> [What you are asked to do]: Using the material that follows, say how many lines contain the string "Youtube". Answer with a number only.

> [Dataset extract]:

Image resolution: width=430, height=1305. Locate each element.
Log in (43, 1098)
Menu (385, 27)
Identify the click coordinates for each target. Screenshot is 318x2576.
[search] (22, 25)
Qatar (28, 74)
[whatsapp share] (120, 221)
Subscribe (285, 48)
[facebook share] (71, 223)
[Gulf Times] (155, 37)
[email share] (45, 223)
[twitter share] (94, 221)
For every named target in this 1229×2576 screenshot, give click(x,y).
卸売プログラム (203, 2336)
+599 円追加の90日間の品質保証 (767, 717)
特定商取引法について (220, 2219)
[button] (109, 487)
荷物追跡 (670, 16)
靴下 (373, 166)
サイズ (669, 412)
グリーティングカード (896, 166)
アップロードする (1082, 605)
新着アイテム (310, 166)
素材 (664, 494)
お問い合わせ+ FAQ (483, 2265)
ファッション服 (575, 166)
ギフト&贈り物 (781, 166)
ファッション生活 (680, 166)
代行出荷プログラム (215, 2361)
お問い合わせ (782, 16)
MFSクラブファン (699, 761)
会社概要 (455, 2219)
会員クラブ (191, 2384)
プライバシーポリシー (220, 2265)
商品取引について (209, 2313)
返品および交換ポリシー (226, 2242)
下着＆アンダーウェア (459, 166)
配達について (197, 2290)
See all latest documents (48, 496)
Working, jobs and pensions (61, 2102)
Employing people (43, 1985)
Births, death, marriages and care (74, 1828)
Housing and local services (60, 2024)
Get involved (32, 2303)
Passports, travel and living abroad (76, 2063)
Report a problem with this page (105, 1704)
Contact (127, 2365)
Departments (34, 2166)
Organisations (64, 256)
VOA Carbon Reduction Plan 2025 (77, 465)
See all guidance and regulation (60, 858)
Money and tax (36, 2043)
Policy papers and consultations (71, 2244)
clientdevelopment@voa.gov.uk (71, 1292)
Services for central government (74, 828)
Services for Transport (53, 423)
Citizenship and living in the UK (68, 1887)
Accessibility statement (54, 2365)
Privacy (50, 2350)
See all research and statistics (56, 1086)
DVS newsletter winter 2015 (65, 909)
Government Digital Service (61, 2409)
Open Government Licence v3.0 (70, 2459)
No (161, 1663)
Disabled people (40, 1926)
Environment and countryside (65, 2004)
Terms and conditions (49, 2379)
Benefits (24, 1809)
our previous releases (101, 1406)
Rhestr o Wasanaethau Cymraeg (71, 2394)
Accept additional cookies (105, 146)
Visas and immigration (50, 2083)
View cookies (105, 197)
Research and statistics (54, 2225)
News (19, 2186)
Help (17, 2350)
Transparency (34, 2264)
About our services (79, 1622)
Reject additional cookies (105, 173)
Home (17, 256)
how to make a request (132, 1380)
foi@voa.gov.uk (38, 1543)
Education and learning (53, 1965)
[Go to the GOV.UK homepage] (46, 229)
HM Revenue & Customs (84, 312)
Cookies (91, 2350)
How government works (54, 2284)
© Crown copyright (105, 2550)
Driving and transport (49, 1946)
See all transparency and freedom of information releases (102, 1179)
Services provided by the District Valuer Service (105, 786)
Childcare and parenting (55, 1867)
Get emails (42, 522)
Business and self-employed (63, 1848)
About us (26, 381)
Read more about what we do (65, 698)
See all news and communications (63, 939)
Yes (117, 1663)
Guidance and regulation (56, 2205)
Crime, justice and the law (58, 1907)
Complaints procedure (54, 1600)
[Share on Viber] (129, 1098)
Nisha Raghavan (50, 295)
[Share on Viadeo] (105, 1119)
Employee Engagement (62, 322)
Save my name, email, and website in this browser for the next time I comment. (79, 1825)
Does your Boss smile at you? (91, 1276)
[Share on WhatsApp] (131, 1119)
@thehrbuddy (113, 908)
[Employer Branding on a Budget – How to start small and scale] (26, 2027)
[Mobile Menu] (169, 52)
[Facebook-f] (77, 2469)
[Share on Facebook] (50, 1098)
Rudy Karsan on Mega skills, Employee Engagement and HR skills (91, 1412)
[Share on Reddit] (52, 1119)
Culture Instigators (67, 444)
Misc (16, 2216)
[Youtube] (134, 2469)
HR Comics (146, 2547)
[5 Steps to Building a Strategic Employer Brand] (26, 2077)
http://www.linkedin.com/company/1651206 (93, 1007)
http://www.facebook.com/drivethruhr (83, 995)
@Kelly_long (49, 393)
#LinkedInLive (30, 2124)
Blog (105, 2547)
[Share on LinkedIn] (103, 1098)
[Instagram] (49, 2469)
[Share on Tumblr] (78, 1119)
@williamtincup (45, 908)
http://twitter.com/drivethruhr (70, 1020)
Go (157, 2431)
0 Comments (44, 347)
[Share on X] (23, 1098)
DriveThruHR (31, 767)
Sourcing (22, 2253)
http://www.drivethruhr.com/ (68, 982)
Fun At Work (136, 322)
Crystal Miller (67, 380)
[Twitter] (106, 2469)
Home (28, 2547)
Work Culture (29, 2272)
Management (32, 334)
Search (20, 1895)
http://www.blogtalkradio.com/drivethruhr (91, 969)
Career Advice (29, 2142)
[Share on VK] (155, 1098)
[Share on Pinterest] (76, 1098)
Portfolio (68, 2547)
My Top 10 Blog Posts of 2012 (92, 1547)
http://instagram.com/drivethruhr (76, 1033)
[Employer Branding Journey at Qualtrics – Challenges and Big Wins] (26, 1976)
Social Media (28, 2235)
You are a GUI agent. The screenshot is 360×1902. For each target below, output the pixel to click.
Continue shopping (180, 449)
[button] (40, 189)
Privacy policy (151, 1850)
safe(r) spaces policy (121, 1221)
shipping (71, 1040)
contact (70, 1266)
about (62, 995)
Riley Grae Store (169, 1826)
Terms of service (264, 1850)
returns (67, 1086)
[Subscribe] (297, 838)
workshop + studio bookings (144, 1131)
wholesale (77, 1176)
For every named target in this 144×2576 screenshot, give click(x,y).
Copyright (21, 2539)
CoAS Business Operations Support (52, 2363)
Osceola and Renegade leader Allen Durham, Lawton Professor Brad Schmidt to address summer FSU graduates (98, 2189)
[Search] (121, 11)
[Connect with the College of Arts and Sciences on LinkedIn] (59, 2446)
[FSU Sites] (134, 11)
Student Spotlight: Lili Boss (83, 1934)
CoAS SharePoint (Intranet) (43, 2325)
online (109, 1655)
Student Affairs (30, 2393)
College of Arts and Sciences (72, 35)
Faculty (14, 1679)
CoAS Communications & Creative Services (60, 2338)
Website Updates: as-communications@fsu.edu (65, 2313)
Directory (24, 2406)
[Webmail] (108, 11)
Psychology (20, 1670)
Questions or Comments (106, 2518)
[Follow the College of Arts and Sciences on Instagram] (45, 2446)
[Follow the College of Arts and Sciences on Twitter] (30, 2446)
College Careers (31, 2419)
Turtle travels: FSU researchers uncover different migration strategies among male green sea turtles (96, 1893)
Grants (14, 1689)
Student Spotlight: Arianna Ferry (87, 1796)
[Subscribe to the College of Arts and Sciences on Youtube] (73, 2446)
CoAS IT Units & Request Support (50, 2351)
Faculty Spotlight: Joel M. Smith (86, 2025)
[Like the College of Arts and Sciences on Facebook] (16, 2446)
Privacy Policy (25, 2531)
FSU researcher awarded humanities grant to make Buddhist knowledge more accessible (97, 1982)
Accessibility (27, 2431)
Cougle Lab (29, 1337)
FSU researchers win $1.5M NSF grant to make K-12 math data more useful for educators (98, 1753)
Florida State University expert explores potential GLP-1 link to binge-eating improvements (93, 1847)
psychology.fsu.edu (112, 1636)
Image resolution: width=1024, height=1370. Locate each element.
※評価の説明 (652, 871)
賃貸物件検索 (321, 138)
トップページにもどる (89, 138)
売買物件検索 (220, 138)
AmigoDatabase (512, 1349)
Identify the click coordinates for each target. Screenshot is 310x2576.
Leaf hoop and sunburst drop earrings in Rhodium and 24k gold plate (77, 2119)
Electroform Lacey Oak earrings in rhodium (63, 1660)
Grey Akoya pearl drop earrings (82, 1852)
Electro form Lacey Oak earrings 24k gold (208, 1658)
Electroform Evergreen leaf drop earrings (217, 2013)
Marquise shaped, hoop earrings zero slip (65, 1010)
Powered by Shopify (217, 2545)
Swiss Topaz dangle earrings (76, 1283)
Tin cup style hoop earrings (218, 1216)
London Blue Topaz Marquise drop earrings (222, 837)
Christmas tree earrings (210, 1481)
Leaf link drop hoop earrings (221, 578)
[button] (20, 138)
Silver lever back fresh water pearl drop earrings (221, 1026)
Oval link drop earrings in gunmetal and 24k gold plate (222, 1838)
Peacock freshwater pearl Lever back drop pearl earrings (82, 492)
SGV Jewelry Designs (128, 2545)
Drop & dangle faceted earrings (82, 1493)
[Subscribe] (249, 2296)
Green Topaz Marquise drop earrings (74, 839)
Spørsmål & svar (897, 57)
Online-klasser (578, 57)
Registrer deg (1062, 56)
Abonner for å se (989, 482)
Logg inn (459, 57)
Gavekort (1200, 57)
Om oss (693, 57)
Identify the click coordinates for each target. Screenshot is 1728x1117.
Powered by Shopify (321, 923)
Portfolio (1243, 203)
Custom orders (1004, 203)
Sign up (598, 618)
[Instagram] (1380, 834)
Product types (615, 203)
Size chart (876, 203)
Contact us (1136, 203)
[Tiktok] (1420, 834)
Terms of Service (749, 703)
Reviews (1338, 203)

> [Result for this exercise]: 2